The thing about Friends is the show said what it needed to say at the time it said it. It was clumsy; it was downright awful, sometimes (you know, how they said whatever they said, especially in later seasons); and it was, for the most part, fun. I first watched the show, fondly, in Peru, in an entirely different context, via cable from the middle of the U.S. I’ve caught a few eps of the entire run of the show during COVID reruns. Tonight, it’s “The Last One.”
(Skrrt – a rerun rewind to Season 1 and 1994 is on now. Talk about a different context.)

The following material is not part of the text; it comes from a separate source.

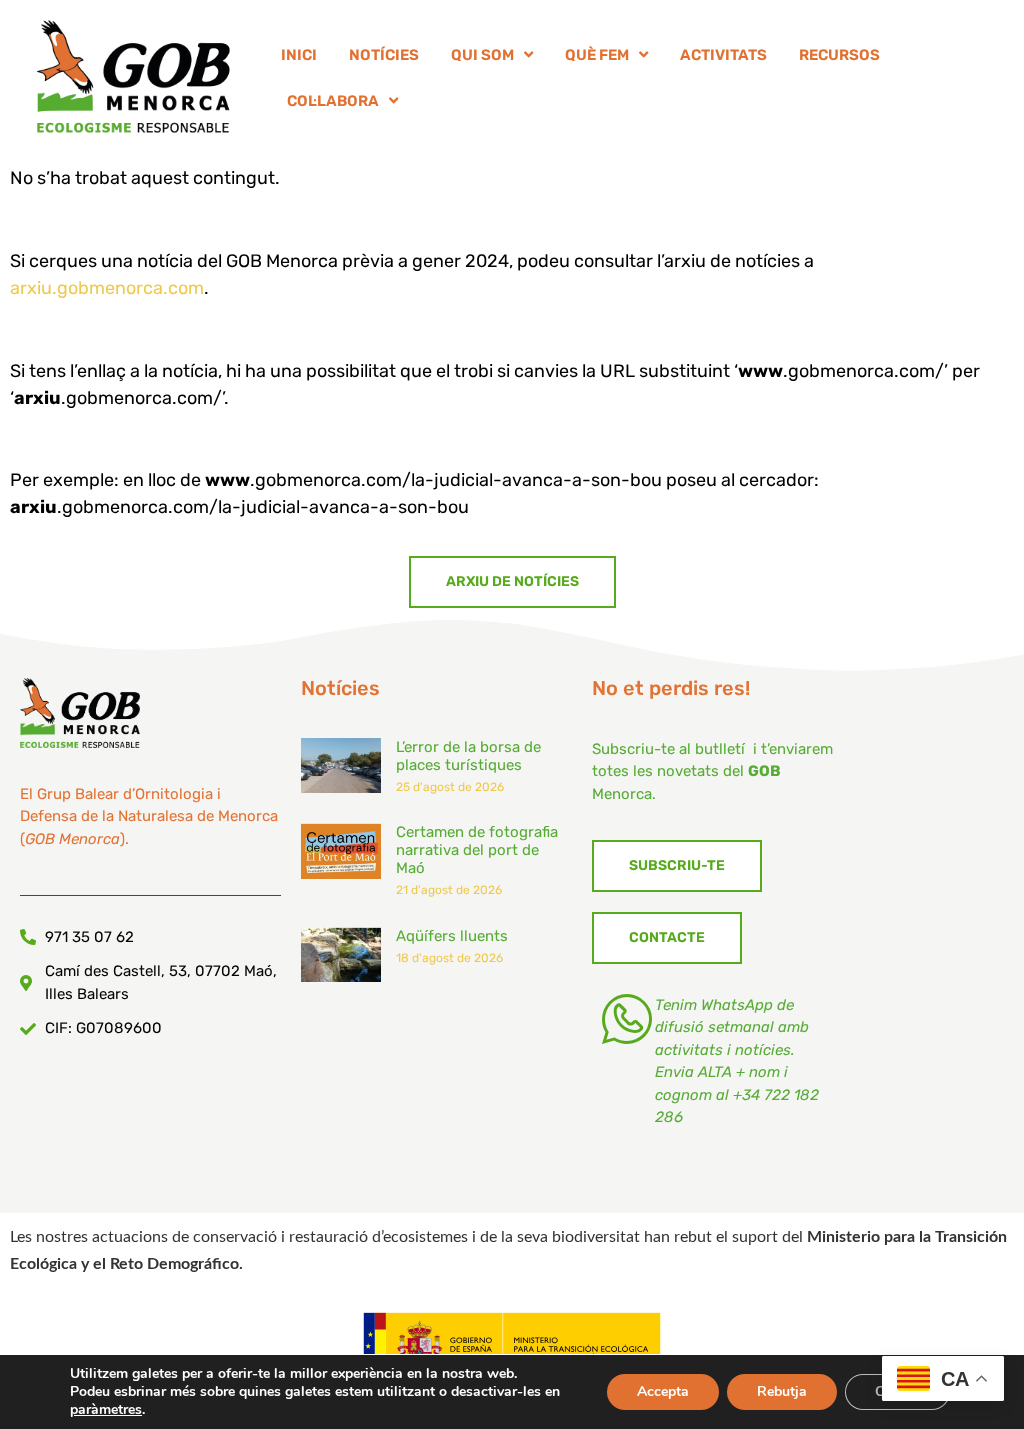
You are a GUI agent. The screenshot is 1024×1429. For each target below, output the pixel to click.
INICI (299, 55)
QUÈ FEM (597, 55)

What was up with all the girls and Paris at that time, anyway. Rachel was headed there. Carrie left her beloved New York City and went there, too. Even LC braved outside The Hills to see the City of Lights. What’s it…all…mean…?
Friends works because it’s about the context of our friendships at the time we enjoy those friendships, and the growth that follows. Those old Friends of ours remain ever hopeful, literally unaware of the revolution in the cards one Sweet Sixteen ahead. Flawed as though they may be, looking back, they are who who they were. Friends simply navigating who they were going to become best they could.
I’m never curious about who our Friends might have become 16 years after the show ended. Who cares where they are in 2020; I am much more interested in who we can become and where we are headed moving forward.
Register to Power the Polls with me on Nov. 3. I can’t vote yet, and I’ve already rocked the vote with parties and by literally singing the praises of voting out on the streets. You know…before. This is the least I can do now.
I’ll be the one smizing through my mask.